Indipendentismi d’Europa

Oggi è il turno del referendum catalano, nel 2014 c’era stato quello in Scozia, nel 2010 il Belgio sembrò sull’orlo di un divorzio tra fiamminghi e valloni: sono gli esempi più recenti di come separatismi e indipendentismi attraversano ancora l’Europa, simili a fiumi carsici che di tanto in tanto riemergono in superficie. Oltre alla Catalogna - in questo momento sotto i riflettori dell’attualità – ecco una mappa delle altre aree dell’Unione europea a più forte trazione ‘localistà. * SCOZIA – Nel 2014, un referendum ha respinto la secessione dal Regno Unito con il 55%. Ora i separatisti vorrebbero tornare alla carica ma la premier Nicola Sturgeon ha rimandato una seconda consultazione a dopo la Brexit.

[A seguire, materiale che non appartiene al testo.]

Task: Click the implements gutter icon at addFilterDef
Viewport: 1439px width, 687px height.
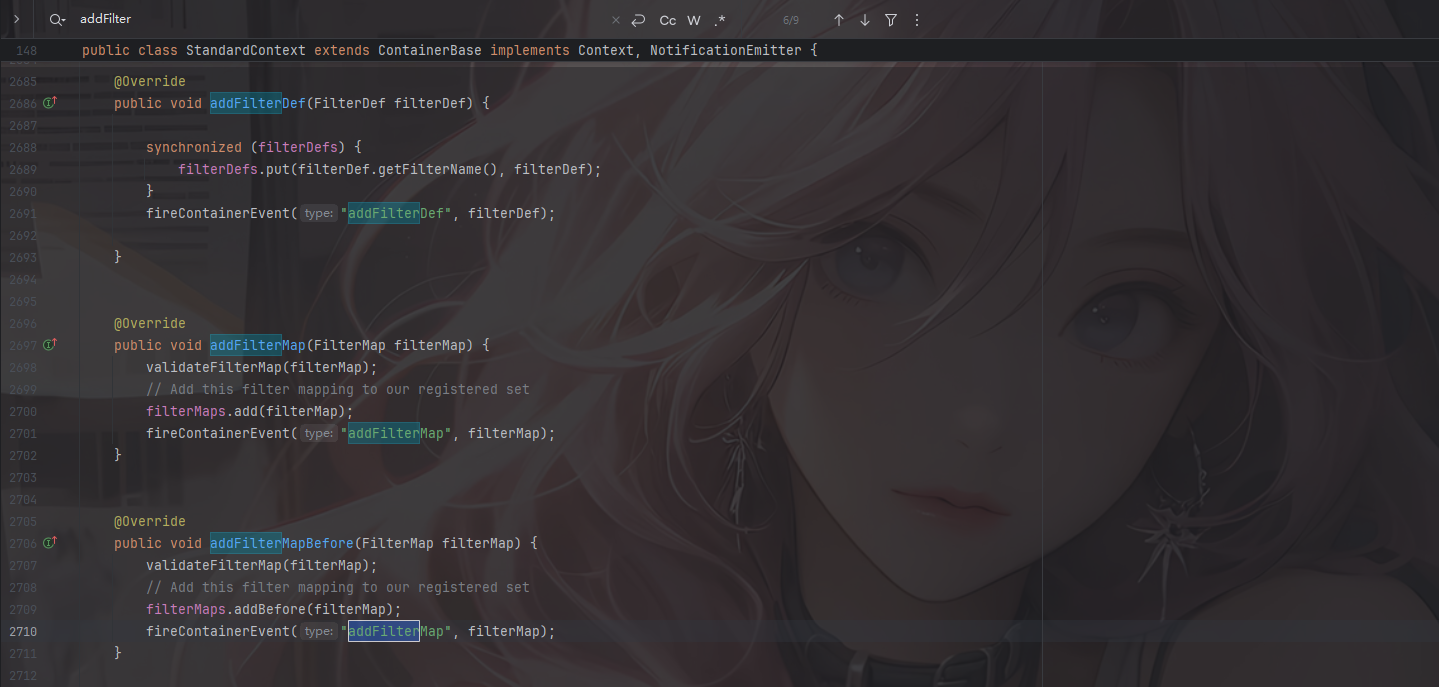Action: (x=50, y=103)
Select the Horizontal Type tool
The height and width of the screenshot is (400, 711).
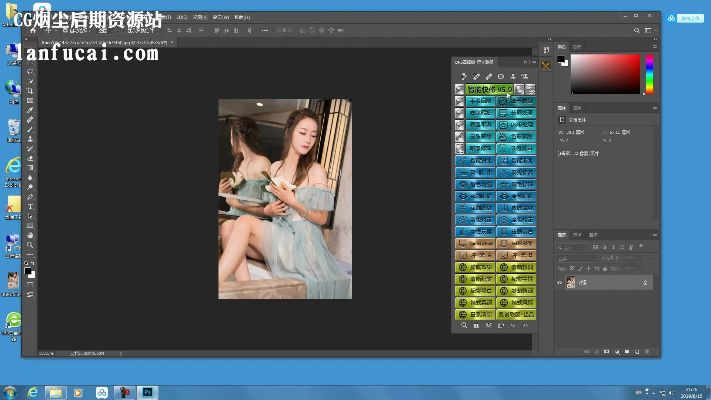(x=31, y=205)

Sentimenti separatisti e indipendentisti animano anche frange della popolazione nel Galles e nell’Irlanda del Nord. * BELGIO – La spaccatura tra le due identità di fiamminghi, di lingua olandese, e valloni, francofoni, riemerge a ogni tornata elettorale. Tra il 2010 e il 2011 il Paese è rimasto 18 mesi senza governo. È il re a mantenere di fatto l’unità dello Stato. * PAESE BASCO – Dopo aver rinunciato alla violenza nel 2011, il gruppo indipendentista dell’Eta ha consegnato il suo arsenale l’8 aprile di quest’anno. 43 anni di lotta armata contro lo stato spagnolo, iniziata alla fine della dittatura franchista, hanno fatto 829 morti. Ora si punta ad una maggiore autonomia della regione. * CORSICA – A maggio l’Assemblea Corsa ha votato una legge che ha fatto della lingua regionale la seconda lingua ufficiale dell’isola, dopo il francese. «La lotta di liberazione nazionale non è finita», ha annunciato il Fronte di Liberazione Nazionale della Corsica (Flnc) ancora quest’estate. * SLESIA – Anche la Polonia ha i suoi separatisti, nella regione meridionale della Slesia, fortemente industrializzata, germanizzata nel Medioevo e dove si parla una lingua a sé. Il Movimento per l’autonomia della Slesia è arrivato a prendere circa il 9% alle elezioni regionali nel 2010. In Italia, al di là delle pagliacciate leghiste, esiste una tradizione indipendentista, piuttosto sfaccettata, in Sardegna, Sicilia e Alto Adige che meriterebbe un articolone a parte.